Task requirements:
Each line of the records below that holds "agent" should be copied out.

=== Begin Enclosure ===

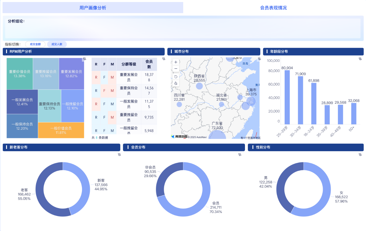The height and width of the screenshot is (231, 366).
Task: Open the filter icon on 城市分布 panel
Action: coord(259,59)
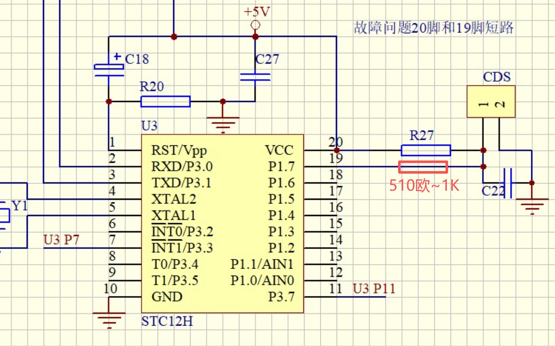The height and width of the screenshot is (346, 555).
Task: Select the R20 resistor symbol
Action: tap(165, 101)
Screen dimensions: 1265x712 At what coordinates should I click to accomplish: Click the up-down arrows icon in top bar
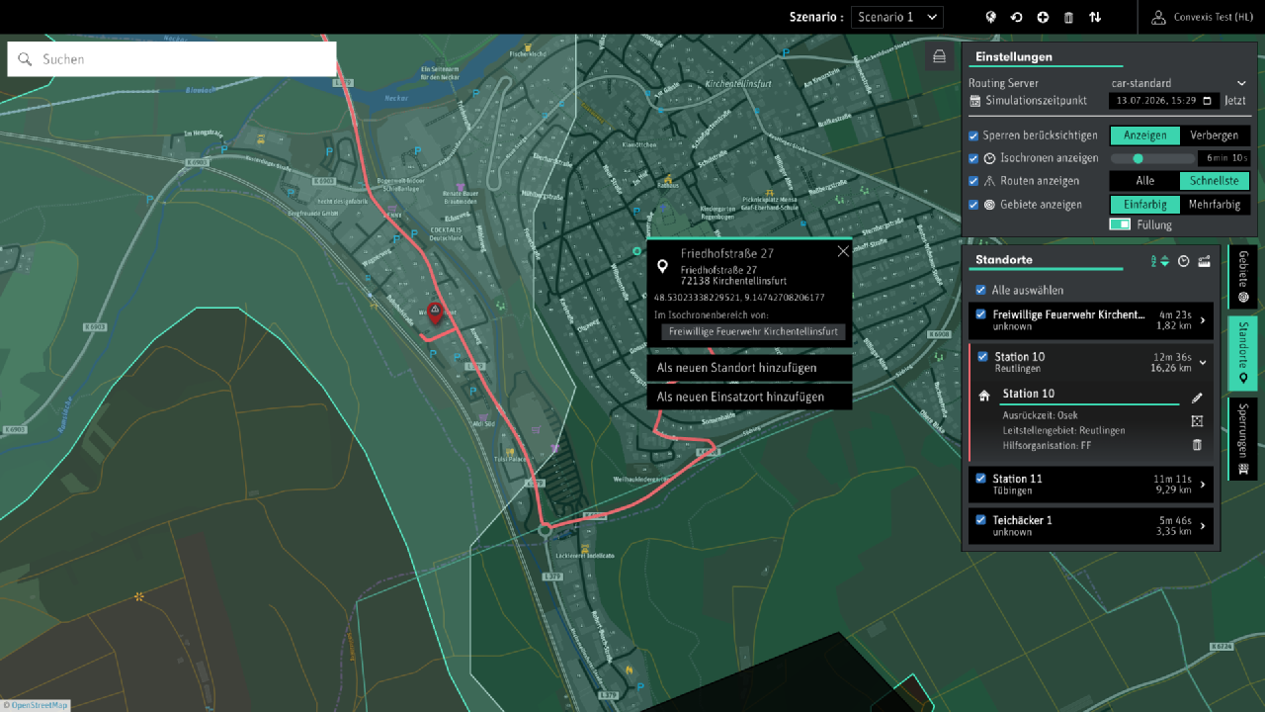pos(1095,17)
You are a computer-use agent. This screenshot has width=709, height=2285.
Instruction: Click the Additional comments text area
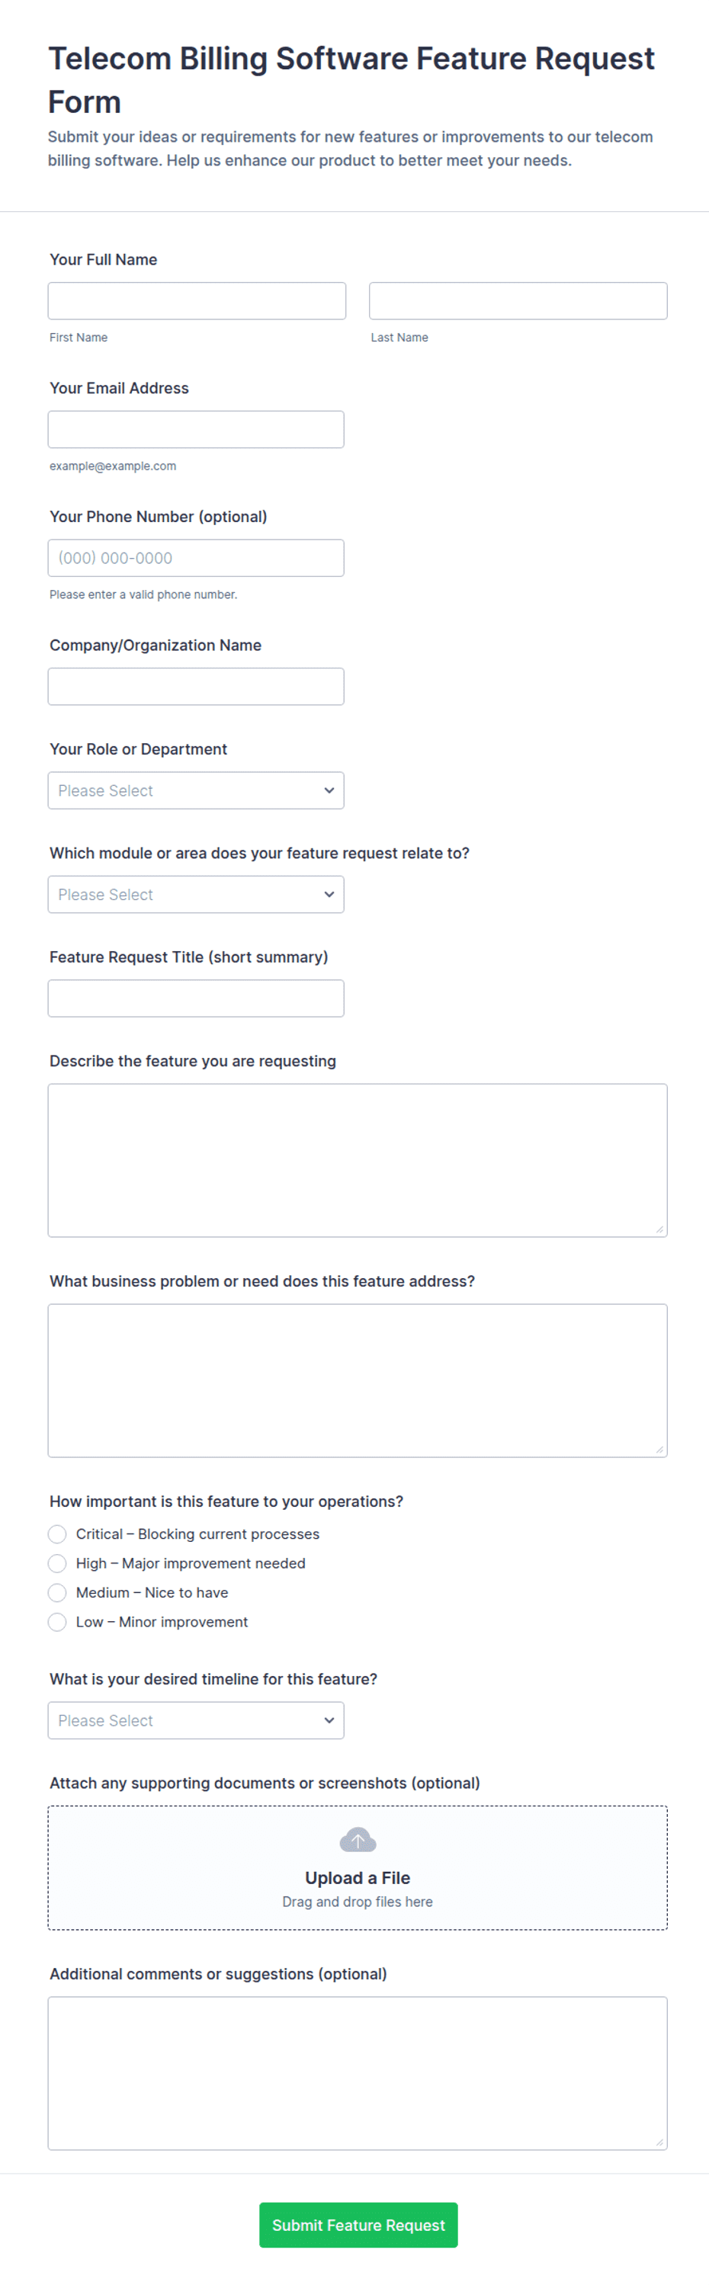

=== End Enclosure ===
=== Begin Enclosure ===

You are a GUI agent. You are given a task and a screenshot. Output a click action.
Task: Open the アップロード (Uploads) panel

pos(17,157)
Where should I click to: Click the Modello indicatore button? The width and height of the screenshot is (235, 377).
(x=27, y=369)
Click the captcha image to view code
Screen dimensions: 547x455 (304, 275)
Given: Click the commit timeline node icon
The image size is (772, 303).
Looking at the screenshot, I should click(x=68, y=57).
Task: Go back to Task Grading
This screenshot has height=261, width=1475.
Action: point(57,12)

=== End Enclosure ===

Task solution:
You are a computer-use agent. This screenshot has width=709, height=2285.
You are a GUI agent. You are given a task and a screenshot. Output a click action.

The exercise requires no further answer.